*** Opening of GIVEN ENTRIES ***

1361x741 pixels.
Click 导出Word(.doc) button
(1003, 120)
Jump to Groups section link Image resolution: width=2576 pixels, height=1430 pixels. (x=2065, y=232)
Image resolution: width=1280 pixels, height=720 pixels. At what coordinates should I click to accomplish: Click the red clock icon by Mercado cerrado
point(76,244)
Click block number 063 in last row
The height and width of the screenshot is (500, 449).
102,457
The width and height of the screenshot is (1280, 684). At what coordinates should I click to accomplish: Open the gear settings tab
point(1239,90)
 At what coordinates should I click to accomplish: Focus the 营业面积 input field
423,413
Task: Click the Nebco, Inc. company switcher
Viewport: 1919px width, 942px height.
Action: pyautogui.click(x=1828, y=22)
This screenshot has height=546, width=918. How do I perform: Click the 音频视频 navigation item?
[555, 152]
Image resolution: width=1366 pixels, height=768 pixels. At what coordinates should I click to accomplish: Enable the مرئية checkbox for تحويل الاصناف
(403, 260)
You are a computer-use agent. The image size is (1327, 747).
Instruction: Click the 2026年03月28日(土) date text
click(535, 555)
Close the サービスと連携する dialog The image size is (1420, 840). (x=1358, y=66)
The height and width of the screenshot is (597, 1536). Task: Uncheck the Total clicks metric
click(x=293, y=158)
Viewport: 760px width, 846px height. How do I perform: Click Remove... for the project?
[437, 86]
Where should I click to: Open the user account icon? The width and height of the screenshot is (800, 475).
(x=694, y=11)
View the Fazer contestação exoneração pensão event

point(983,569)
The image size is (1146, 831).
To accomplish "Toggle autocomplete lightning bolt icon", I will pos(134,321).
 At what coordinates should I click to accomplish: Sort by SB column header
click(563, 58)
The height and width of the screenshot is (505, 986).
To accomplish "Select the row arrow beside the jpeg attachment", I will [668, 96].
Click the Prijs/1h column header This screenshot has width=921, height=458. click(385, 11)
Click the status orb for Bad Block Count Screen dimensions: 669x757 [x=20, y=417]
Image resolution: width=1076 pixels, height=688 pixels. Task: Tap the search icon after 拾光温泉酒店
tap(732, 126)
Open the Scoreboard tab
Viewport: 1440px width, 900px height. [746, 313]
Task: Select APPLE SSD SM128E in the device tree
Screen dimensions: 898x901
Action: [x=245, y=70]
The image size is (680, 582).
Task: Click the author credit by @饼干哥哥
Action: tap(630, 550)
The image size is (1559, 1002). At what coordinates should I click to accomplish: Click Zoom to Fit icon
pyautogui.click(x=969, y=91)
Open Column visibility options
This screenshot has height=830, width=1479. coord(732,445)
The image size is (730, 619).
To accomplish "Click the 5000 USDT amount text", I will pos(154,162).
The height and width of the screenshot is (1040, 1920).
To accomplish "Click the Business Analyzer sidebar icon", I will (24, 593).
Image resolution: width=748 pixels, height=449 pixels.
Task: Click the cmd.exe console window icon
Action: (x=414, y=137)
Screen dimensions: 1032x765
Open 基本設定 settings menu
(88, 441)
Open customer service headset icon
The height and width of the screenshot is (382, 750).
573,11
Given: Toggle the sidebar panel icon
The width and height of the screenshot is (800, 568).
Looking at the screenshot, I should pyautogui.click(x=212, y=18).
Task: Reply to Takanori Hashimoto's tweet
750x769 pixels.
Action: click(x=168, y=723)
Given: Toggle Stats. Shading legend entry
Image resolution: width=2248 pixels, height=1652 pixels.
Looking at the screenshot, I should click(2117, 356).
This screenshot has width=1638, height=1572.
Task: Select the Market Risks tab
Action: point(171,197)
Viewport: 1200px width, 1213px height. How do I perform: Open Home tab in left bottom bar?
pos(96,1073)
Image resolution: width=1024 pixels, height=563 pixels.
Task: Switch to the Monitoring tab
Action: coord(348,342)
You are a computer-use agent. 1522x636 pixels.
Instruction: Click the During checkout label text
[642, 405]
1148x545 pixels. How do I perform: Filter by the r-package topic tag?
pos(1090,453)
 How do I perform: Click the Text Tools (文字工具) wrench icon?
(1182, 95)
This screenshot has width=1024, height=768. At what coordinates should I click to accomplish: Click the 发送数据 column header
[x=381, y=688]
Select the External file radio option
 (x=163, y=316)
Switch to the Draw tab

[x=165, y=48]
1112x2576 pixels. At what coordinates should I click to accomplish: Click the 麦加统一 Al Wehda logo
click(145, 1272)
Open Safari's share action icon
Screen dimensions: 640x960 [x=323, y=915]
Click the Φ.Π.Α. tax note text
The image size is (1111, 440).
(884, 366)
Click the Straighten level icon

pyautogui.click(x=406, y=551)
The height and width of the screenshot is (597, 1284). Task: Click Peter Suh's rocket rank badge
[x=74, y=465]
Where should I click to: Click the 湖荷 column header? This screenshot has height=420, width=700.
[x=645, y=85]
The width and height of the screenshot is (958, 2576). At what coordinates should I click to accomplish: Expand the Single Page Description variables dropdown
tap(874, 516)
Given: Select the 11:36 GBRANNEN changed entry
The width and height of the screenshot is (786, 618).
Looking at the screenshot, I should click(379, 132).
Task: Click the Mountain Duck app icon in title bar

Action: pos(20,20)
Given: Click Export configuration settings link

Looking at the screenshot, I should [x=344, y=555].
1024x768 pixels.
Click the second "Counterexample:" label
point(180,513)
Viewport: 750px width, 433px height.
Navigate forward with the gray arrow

*** Close of GIVEN ENTRIES ***

EXERCISE DESCRIPTION — Give back exactly the lines above starting at the line where "750x769 pixels." appears and ending at the line where "Given: Toggle Stats. Shading legend entry" appears, both included, with no other lines.

ANSWER SPACE —
750x769 pixels.
Action: click(x=168, y=723)
Given: Toggle Stats. Shading legend entry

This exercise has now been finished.